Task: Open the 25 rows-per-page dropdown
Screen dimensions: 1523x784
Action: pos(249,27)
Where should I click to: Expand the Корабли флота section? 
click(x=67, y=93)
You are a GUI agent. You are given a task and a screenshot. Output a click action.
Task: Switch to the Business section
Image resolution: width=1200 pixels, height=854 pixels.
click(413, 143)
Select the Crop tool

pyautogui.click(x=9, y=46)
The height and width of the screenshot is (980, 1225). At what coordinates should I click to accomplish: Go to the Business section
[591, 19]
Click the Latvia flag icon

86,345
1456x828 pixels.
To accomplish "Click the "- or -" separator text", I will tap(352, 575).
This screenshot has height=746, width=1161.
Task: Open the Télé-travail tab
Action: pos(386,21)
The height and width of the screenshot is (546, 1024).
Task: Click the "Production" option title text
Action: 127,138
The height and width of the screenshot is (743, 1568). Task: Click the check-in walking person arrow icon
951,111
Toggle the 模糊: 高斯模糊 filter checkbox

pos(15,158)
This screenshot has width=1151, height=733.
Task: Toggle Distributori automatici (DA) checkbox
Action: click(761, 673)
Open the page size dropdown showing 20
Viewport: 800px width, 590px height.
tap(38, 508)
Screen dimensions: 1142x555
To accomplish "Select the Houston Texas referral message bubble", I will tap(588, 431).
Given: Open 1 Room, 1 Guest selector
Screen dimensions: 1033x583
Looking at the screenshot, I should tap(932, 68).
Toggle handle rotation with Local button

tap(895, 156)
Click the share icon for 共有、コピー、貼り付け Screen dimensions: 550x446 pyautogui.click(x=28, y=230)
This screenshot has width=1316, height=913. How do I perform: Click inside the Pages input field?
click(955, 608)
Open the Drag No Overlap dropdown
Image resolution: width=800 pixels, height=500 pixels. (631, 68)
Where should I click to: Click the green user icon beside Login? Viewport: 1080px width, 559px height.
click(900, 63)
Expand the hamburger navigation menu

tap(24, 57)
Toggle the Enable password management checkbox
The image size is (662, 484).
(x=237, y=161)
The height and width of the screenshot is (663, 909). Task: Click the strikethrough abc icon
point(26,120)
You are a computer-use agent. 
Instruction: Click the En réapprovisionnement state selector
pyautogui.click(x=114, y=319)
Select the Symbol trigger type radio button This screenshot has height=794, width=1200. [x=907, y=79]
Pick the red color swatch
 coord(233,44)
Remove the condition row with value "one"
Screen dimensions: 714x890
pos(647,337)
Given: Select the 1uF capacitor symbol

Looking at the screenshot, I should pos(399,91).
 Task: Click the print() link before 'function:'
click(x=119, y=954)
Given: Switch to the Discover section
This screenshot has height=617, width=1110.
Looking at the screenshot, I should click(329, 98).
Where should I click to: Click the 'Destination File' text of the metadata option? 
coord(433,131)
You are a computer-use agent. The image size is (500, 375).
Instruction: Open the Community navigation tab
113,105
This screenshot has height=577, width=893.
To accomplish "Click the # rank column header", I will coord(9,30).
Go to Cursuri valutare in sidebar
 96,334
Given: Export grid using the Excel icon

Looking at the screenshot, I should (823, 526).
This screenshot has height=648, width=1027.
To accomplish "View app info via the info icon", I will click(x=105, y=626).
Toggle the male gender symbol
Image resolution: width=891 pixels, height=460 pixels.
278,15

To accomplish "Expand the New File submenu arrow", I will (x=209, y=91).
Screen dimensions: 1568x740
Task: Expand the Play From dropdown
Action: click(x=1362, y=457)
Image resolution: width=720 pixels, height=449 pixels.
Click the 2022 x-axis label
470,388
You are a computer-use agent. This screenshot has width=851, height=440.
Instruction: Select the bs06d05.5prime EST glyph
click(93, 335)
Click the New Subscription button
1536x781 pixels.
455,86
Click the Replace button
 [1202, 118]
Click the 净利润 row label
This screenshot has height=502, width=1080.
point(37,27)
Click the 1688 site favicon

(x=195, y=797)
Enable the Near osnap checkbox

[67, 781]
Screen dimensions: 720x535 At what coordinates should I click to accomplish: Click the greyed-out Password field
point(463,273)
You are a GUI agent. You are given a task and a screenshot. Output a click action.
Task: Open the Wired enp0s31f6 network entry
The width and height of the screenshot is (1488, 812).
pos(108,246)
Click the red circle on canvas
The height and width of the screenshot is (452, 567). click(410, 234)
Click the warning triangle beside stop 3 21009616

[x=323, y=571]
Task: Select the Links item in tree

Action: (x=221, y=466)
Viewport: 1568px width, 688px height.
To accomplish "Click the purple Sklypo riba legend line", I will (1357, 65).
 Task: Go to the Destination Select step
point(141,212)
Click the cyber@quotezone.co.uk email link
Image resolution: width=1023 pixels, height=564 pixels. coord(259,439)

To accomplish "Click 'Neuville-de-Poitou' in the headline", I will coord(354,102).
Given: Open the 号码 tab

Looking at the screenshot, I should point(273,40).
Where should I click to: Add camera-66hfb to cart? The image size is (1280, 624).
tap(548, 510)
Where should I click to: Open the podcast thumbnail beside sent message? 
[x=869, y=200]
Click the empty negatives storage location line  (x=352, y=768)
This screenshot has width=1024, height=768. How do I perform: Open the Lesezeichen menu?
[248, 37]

Task details: Write out only those lines that fall between the one containing "Where should I click to: Open" and the end of the entries, the first and last included, exactly as they read.

Finished task:
Where should I click to: Open the podcast thumbnail beside sent message? 
[x=869, y=200]
Click the empty negatives storage location line  (x=352, y=768)
This screenshot has width=1024, height=768. How do I perform: Open the Lesezeichen menu?
[248, 37]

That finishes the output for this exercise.